JMSN to seduce Hi-Ho Lounge with live set

Alec Schwartzman, Print Arcade Editor

Christian Berishaj is a shapeshifter. The Albanian-American singer-songwriter and producer has gone by a number of names: Christian TV, Snowhite and, now, JMSN. The enigmatic performer is set to hit the stage at 9 p.m. Feb. 5 at the Hi-Ho Lounge.

“It’s our first headlining tour so we get to play a lot longer,” Berishaj said. “I also get to connect more with the fans, which is very important to me.”

Beginning his career with music rooted in electronic pop-rock with a quasi-boy-band aesthetic, Berishaj secured a record deal as an 18-year-old. Performing under his previous monikers, he gained a moderate following with Atlantic and, later, Motown Records. Since then, he has split from the big record companies. Changing his performing alias to JMSN, Berishaj started his own label: White Room Records.

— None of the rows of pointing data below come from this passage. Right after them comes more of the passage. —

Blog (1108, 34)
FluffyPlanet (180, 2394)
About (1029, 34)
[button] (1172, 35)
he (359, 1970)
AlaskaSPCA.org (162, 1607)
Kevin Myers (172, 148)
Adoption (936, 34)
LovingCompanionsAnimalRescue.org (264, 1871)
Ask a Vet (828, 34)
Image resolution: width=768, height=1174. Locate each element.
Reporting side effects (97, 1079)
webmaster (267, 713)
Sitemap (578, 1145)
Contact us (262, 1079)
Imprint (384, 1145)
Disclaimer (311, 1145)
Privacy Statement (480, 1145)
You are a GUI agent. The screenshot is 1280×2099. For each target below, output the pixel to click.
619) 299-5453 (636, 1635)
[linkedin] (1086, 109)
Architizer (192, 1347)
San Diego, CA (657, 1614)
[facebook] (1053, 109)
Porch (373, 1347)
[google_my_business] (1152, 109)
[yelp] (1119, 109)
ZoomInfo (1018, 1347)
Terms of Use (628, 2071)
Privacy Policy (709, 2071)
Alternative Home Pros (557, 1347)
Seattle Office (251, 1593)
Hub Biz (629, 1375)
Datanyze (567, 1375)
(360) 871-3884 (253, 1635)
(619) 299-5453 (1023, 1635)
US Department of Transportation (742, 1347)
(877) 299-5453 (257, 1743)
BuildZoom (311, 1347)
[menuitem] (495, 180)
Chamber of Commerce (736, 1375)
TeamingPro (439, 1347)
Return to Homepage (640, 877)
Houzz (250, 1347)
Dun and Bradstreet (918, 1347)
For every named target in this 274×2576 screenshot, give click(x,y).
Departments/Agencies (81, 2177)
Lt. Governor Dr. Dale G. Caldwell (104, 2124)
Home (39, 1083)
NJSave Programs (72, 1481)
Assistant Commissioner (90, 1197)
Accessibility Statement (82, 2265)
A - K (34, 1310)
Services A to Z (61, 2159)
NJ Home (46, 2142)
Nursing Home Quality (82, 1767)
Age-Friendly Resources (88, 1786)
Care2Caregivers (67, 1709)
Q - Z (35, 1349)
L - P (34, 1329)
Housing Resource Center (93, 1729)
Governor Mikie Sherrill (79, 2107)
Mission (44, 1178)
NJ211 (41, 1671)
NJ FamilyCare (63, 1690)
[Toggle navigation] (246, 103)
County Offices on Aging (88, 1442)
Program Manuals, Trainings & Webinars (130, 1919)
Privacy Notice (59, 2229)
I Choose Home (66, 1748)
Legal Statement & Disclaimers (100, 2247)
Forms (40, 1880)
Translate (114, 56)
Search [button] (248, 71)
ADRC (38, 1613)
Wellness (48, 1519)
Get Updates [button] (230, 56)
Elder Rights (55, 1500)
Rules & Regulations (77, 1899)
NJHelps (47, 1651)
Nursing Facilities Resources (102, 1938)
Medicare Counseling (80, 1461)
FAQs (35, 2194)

“I have complete artistic freedom to do what I want and need to do,” Berishaj said. “That’s all I really want as an artist. To have the freedom to create and be artistic.”

The artist released his debut as JMSN in 2012 titled “†Priscilla†,” followed by a shorter extended play, “†Pllajë†.” Berishaj’s third release under this moniker is self-titled and marks the closing of a trilogy. “†Priscilla†” featured songs centered around the titular girl. “†Pllajë†,” meaning “plateau” in Albanian, represents a middling, stagnant period. Finally, the self-titled “JMSN (Blue Album)” focuses on the artist himself. While the music made under his new guise cuts deep, exploring personal and existential issues, Berishaj’s performance name came from a simple place.

“I love Jameson, the whiskey,” Berishaj said. “I didn’t want to get sued by them so I took out the vowels.”

This newest release marks a further development in sound for the sultry singer. Steeping in inspiration from ’90s R&B from artists like Brian McKnight, Berishaj’s swooning ballads swing over bass-heavy, jazzy production. The opening tracks of the album bring to mind the sound of early millennium Justin Timberlake, if it somehow found a smoky, dimly lit lounge. While critics have compared JMSN to other up-and-coming R&B musicians, Berishaj’s music has been incredibly versatile over time and hard to categorize fully. In fact, the singer does not like restricting his music to a specific genre at all.

“I would describe my music as free,” Berishaj said. “It’s free to be whatever it wants to be. No limits to it.”

Fans have found Berishaj’s long hair and beard reminiscent of Renaissance Christ paintings with more sex appeal. And despite being known as religious and having many Christian-themed tattoos, he claims the aesthetic is unintentional. Like his appearance, Berishaj’s music comes naturally, playing a part of something bigger than himself.

“My music comes from somewhere,” Berishaj said. “I am not sure where, but I am just the messenger.”